■ Your instructions
Select and copy out every line in the records containing "Open".

■ Dataset extract
════════════════════

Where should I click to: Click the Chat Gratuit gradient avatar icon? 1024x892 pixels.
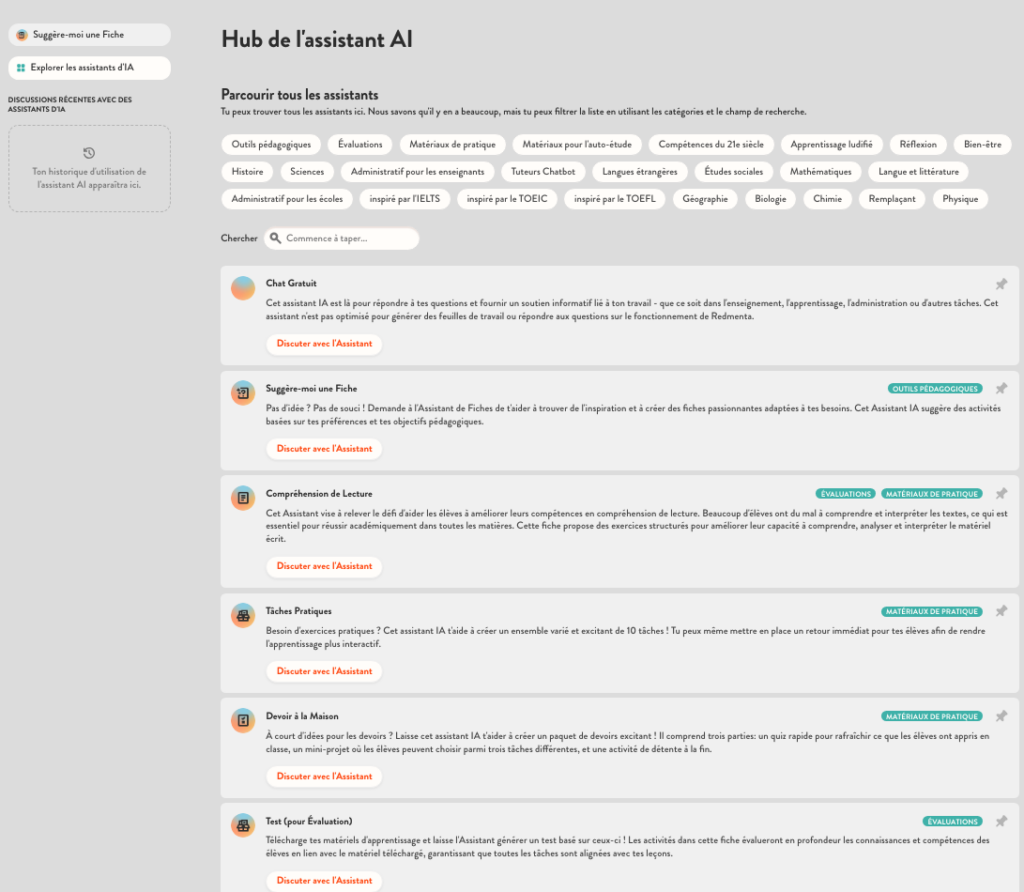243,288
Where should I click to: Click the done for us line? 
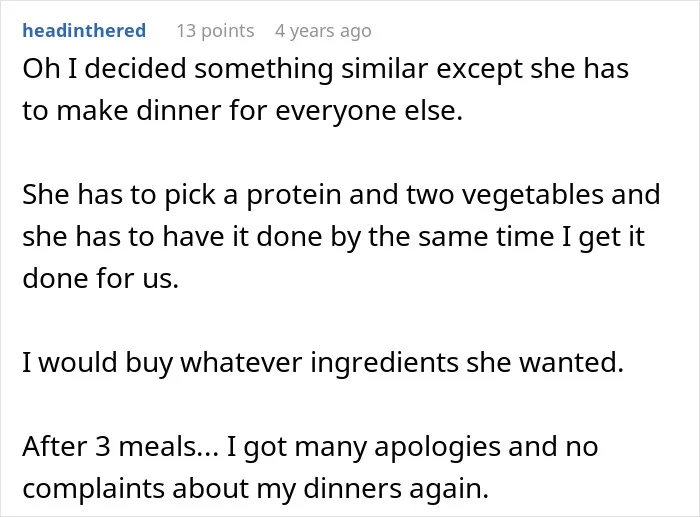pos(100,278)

════════════════════

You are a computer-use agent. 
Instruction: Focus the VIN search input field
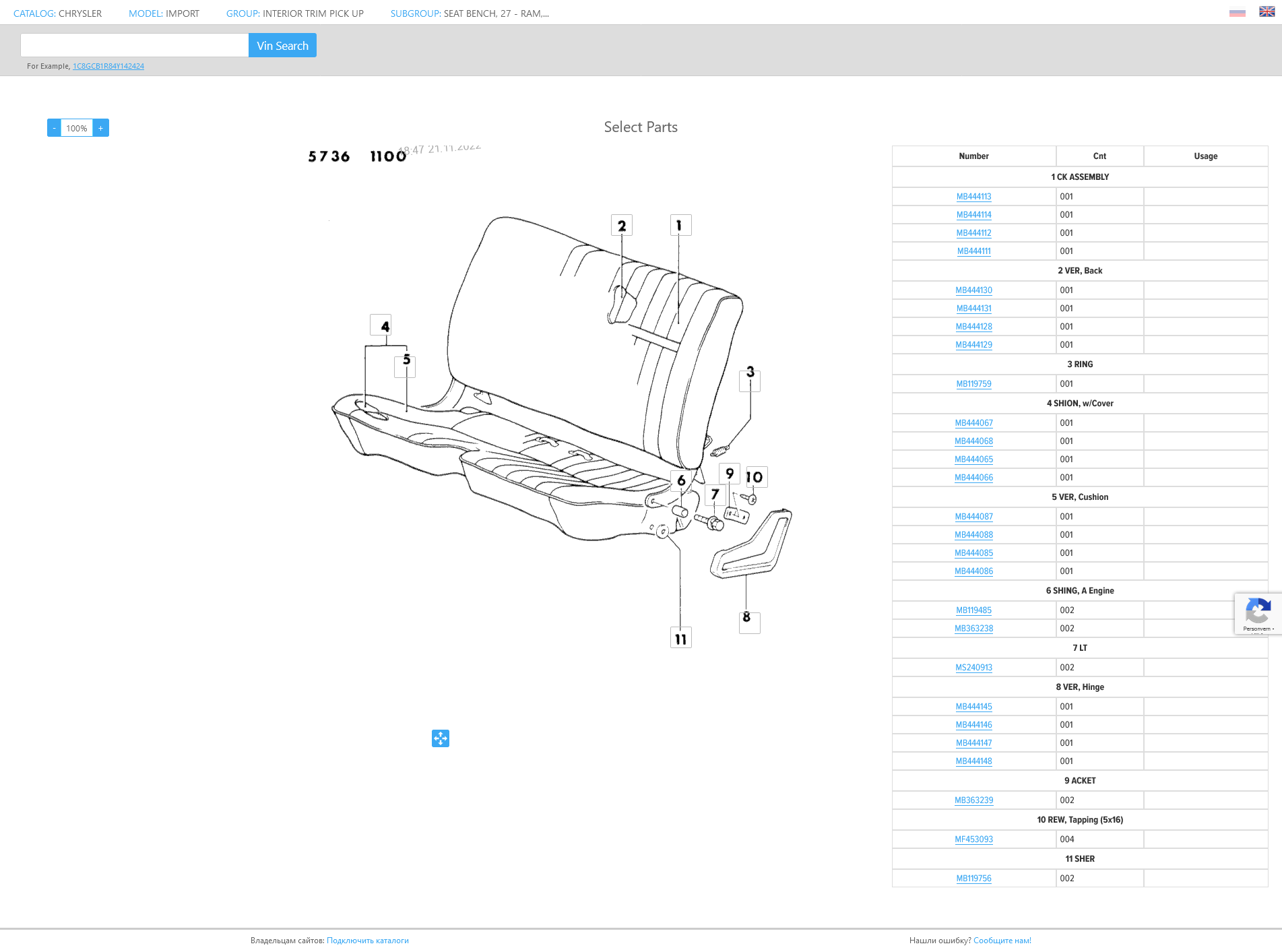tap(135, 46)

════════════════════

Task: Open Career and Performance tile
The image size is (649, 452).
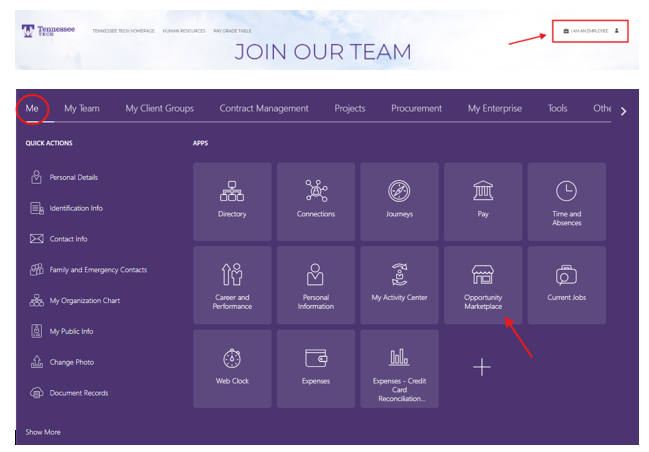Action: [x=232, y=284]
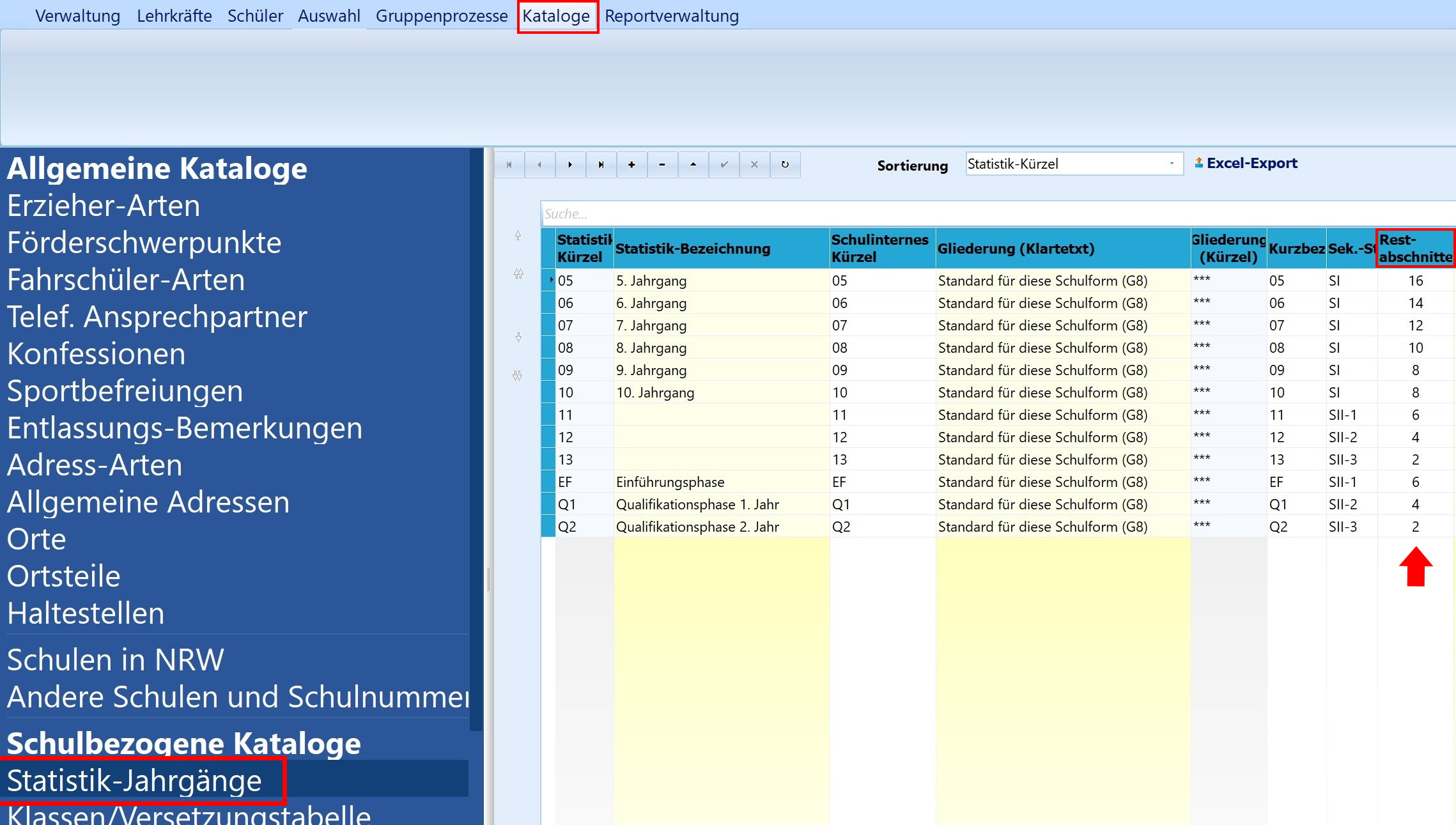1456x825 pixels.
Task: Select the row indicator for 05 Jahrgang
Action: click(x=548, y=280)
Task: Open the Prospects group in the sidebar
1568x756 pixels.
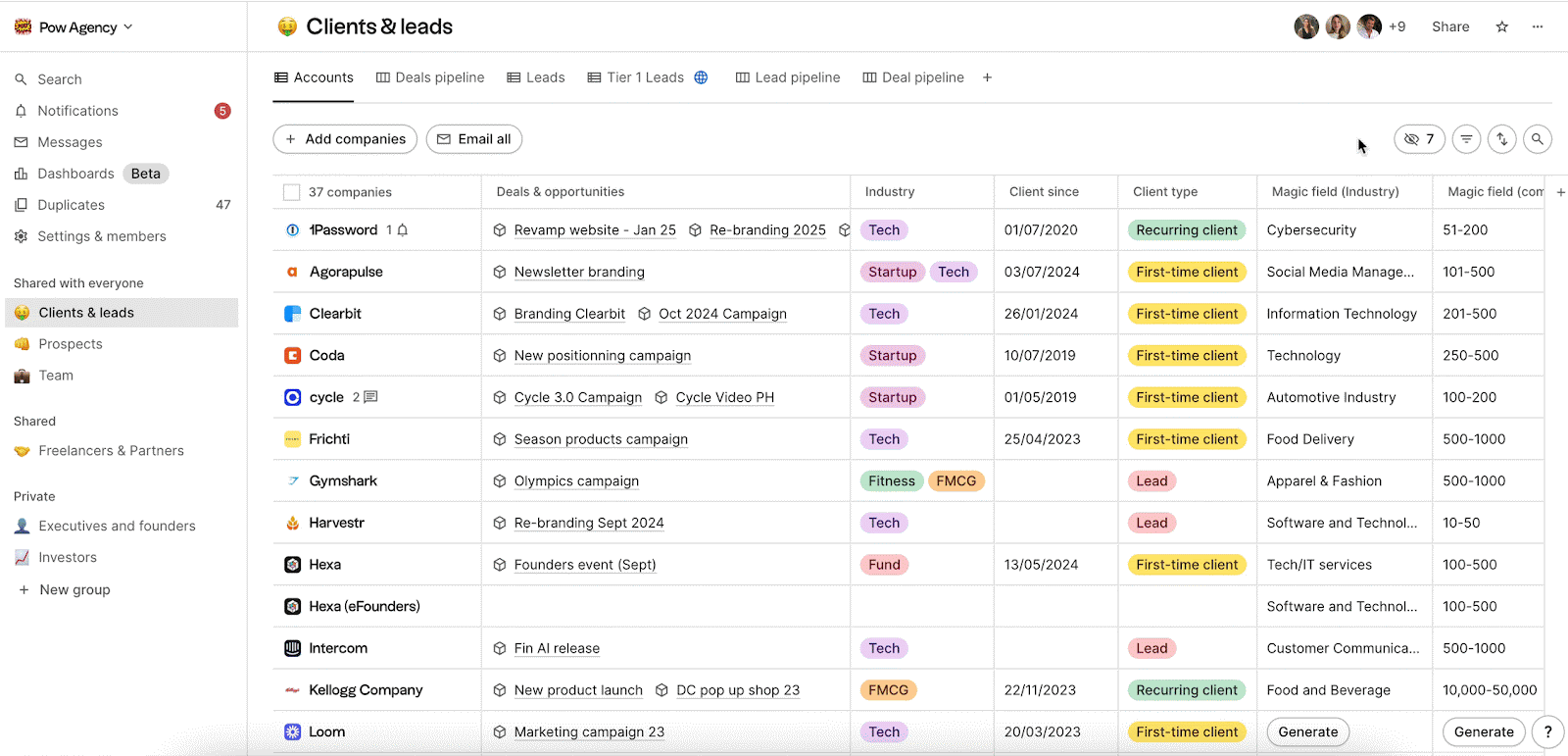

════════════════════

■ Output
Task: Open Career and Performance tile
Task: Open the Prospects group in the sidebar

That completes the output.